Mengapa gak coba mengerjakan sesuatu yang sesuai passion?

Sekali lagi, gue bahkan gak yakin apa passion gue, Karena gue ini tipe orang yang bosenan dan susah konsisten. Contohnya gak usah jauh-jauh, toh urusan baca dan blog aja gue tergantung mood. Bahkan mau nulis cerita saja, malasnya minta ampun, padahal ide sudah ada. Tapi kembali lagi ke eksekusi. Karena sebagus apa pun ide dan rencana namun hanya sebuah pepesan kosong tanpa eksekusi.

Picky

Oke, sekarang ke masalah jodoh. Wajar gak sih cewek yang gak laku itu masih pilih-pilih jodoh? Karena berapa sering, gue dibilangin seperti ini, "Udah Lin, jangan pilih-pilih lagi. Kalau sudah ada yang mau langsung jalanin aja, Trus pacaran jangan lama-lama."

Kita di Indonesia hidup dalam lingkungan sosial yang menuntut standar normal macam: kuliah, kerja, nikah dan punya anak. Untuk pembahasan gue kali ini, akan gue khususkan di 2 terakhir, yaitu nikah dan punya anak.
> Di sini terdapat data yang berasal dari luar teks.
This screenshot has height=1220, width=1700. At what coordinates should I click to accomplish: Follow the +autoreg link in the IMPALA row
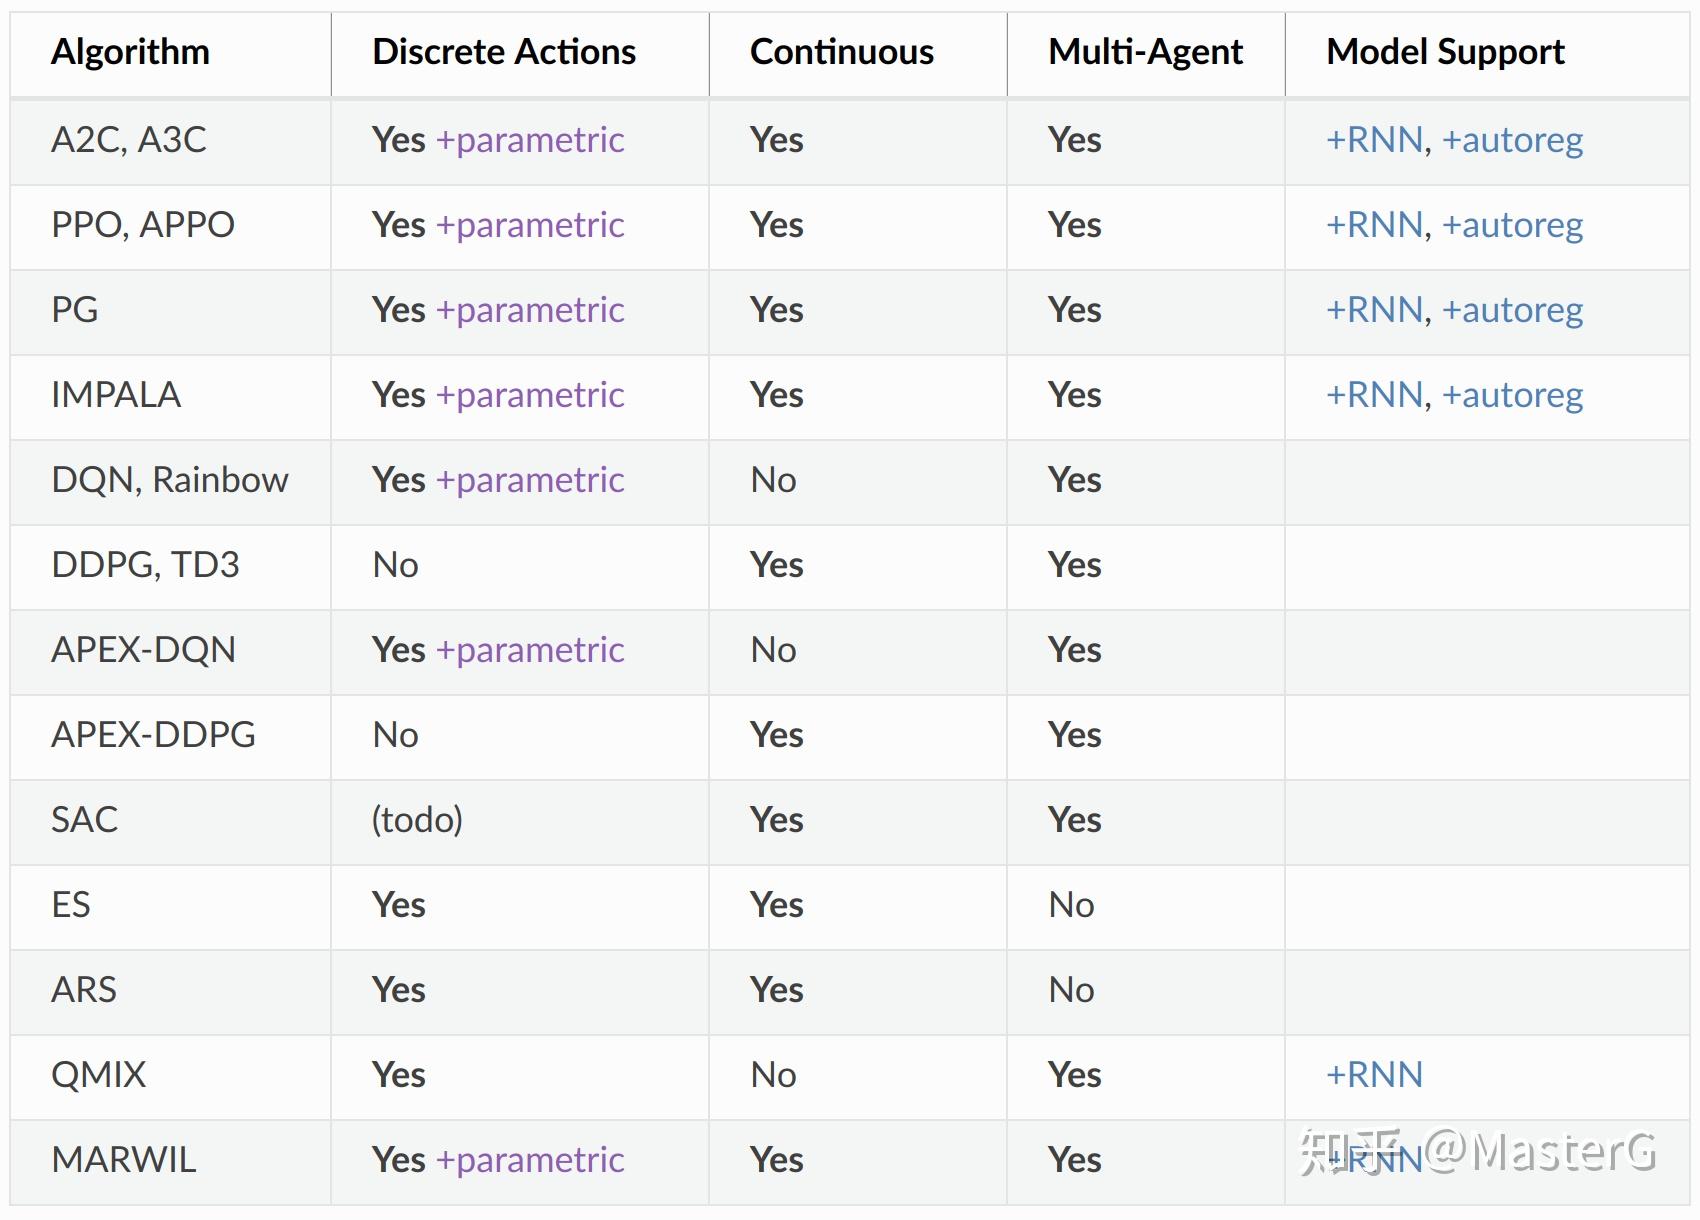pos(1512,395)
Ada kalanya gue merutuk lingkungan sosial ketimuran kita yang menempatkan cewek sebagai masyarakat kelas 2 di bawah cowok. Iya, gue tau adat patriarki emang susah diubah. Cewek di Indonesia, kalau gak nikah, dianggap nggak normal seperti difabel. Kalau sudah nikah dan punya anak baru bisa dianggap normal. Kadang gue bertanya siapa yang menentukan standar normal seperti ini? Generasi baby boomers? Padahal menikah menurut gue bukanlah keharusan, tapi lebih ke pilihan. It's not about mandatory but choice. Hanya karena pilihan kita berbeda dengan kebanyakan, lantas kita tidak normal?

Gue dibesarkan oleh nyokap yang selalu berkata, gue harus nikah dan punya anak, supaya ada yang merawat gue saat tua nanti. Jadi anak dan suami adalah investasi kalau dari perspektif nyokap gue. Makanya setiap kali gue udah mulai menimpali sesuatu tentang kisah anak-anak yang gak mau merawat ortunya atau pernikahan yang gagal, nyokap selalu ketar ketir bahwa gue akan punya pikiran nggak mau nikah.

Tapi gue coba membuka perspektif lain, mungkin nyokap begini karena gue bukan hanya medioker, tapi gue juga loser. kalau saja gue sukses secara financial, mungkin nyokap juga gak akan ribut-ribut urusan nikah. Bukan bermaksud materialistis, tapi akui saja dengan uang, kenyamanan bisa di dapat. Gue tidak menulis apa pun bisa dibeli dengan uang, hanya kenyamanan. Dalam hal ini, seandainya gue kaya raya, gue ngga perlu khawatir siapa yang tua bakal urus gue, karena gue bisa sewa perawat dan hidup nyaman berkecukupan. Malah kalau ditambah unsur kemanusiaan, gue mungkin akan bangun panti jompo yang bagus dengan tenaga-tenaga profesional dan yang tua-tua selain bisa nyaman juga bisa dapat teman seumuran.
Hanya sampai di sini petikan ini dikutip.